I am not sure what pam_cgfs.so precisely does, but do note that on
systemd systems (which includes Fedora) systemd is the owner of the
cgroup tree, and the only means by which other components may manage
their own subtrees is through cgroup delegation (which includes
delegation to less privileged users), which you can request from
systemd.

You can request cgroup delegation from the system service manager, for which
you need to be privileged (but you can request it on behalf of an
unprivileged user).

You can also request cgroup delegation from your private user service
manager instance, for which you do not need to be privileged.

The APIs for requesting cgroup delegation from the system service
manager or your user service manager is the same, the only difference
is whether you do so through the system or user dbus bus.

Note that on cgroupsv1 delegation of *controllers* (i.e. "cpu",
"cpuset", "memory", "blkio", …) to unprivileged processes is not safe
(this is a kernel limitation) and systemd won't do it hence. On
cgroupsv2 it is safe however, and hence you will get "memory" and
"tasks" delegated by default (though not "cpu" by default as the
runtime impact of that is still too high).

Do note however, that Docker is blocking us from switching Fedora over
to cgroupsv2 though, as there is still no working support for
cgroupsv2 in Docker, nor support for requested cgroup tree delegation
from systemd. It's a shame that Docker is hindering us from making the
switch, but it is how it is. Docker currently bypasses systemd
entirely when it comes to cgroupsv2 and considers itself to be owner
of the cgroup tree which is a mess on cgroupsv1 (though you have a
chance of getting away with it) and doesn't work at all on cgroupsv2.

◆ **List of tasks**
A - Please copy everything in the passage on cgroup delegation from "Do note however, that" down to "all on cgroupsv2.", changing "mess" to "headache".
B - According to the passage on cgroup delegation, which controllers are delegated by default on cgroupsv2?
These rows were drawn from a separate source.

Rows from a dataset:
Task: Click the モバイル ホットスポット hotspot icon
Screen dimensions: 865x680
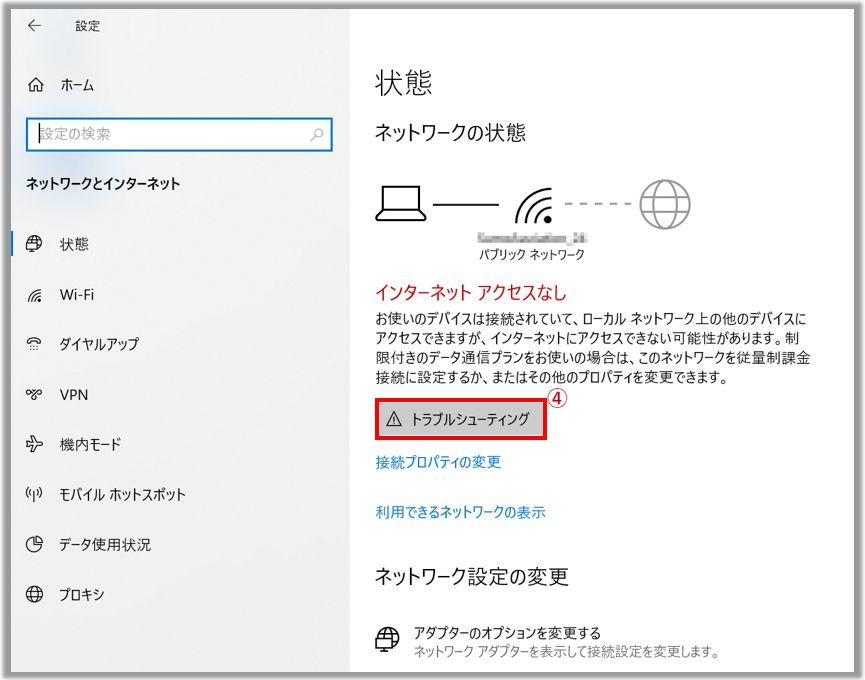Action: 35,494
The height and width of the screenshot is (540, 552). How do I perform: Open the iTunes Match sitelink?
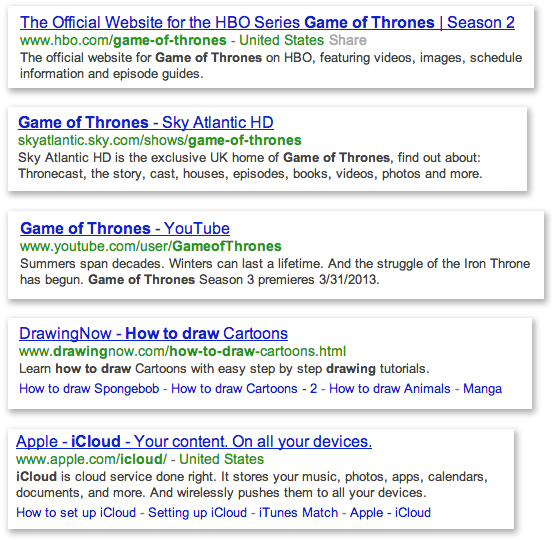tap(298, 513)
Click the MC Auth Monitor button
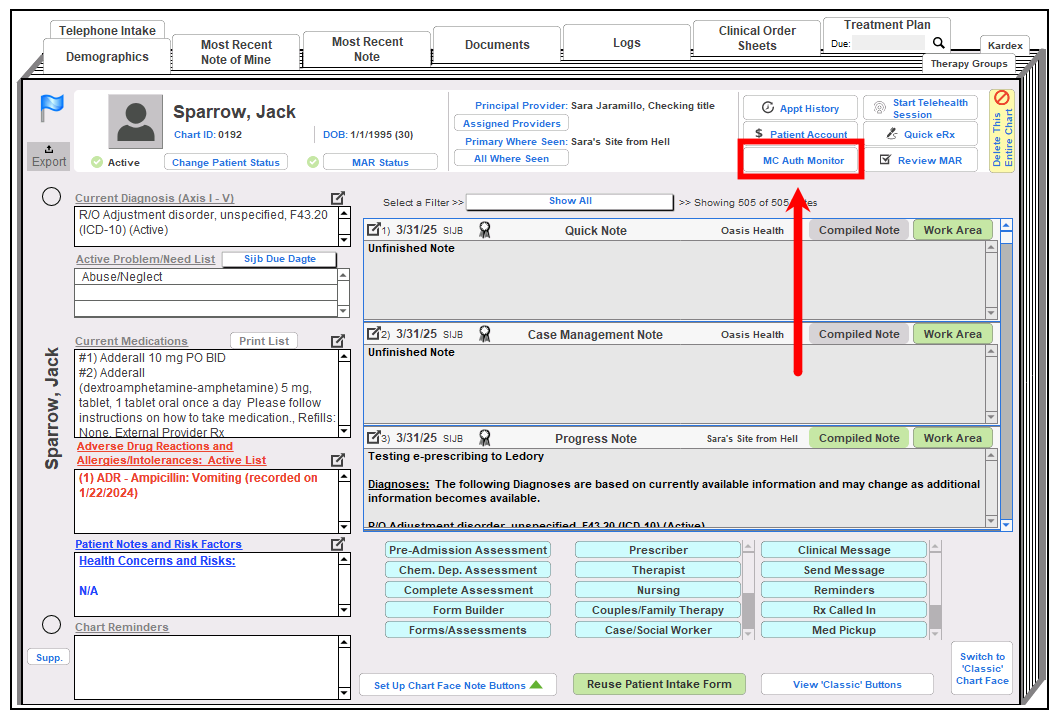This screenshot has width=1063, height=723. [x=803, y=160]
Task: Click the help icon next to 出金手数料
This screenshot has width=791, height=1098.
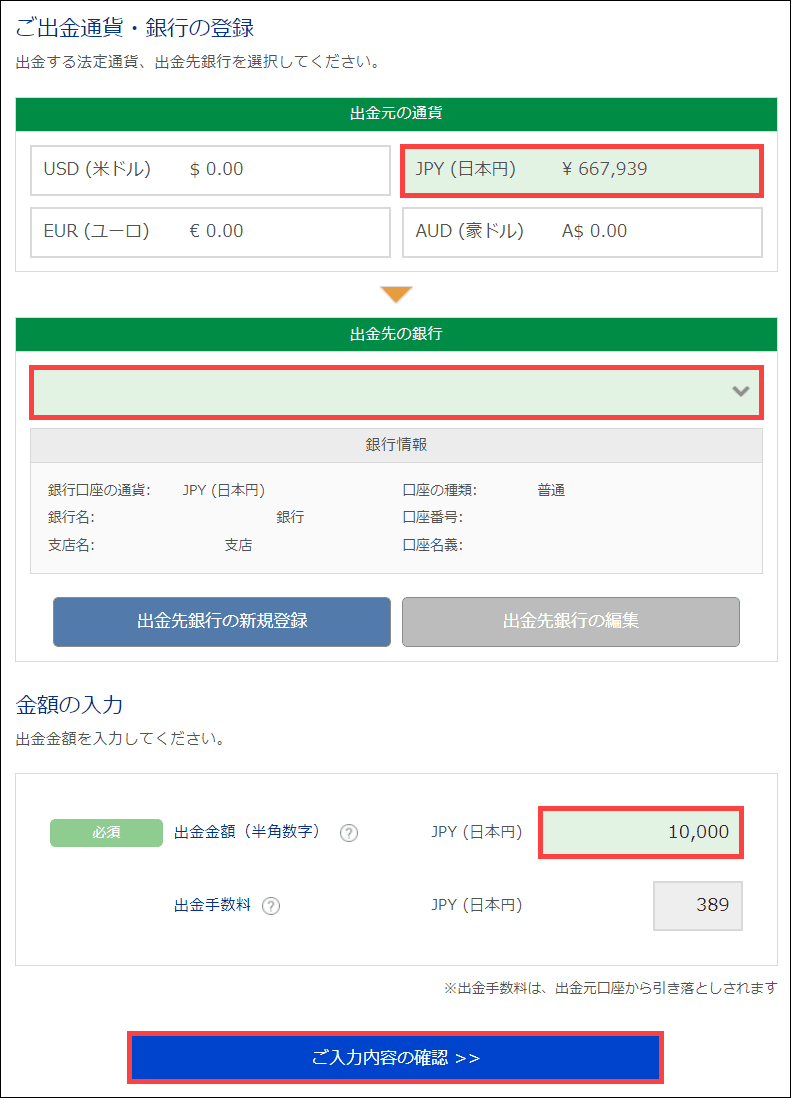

◆ **Responses per task**
A -
Do note however, that Docker is blocking us from switching Fedora over
to cgroupsv2 though, as there is still no working support for
cgroupsv2 in Docker, nor support for requested cgroup tree delegation
from systemd. It's a shame that Docker is hindering us from making the
switch, but it is how it is. Docker currently bypasses systemd
entirely when it comes to cgroupsv2 and considers itself to be owner
of the cgroup tree which is a headache on cgroupsv1 (though you have a
chance of getting away with it) and doesn't work at all on cgroupsv2.

B - "memory" and "tasks"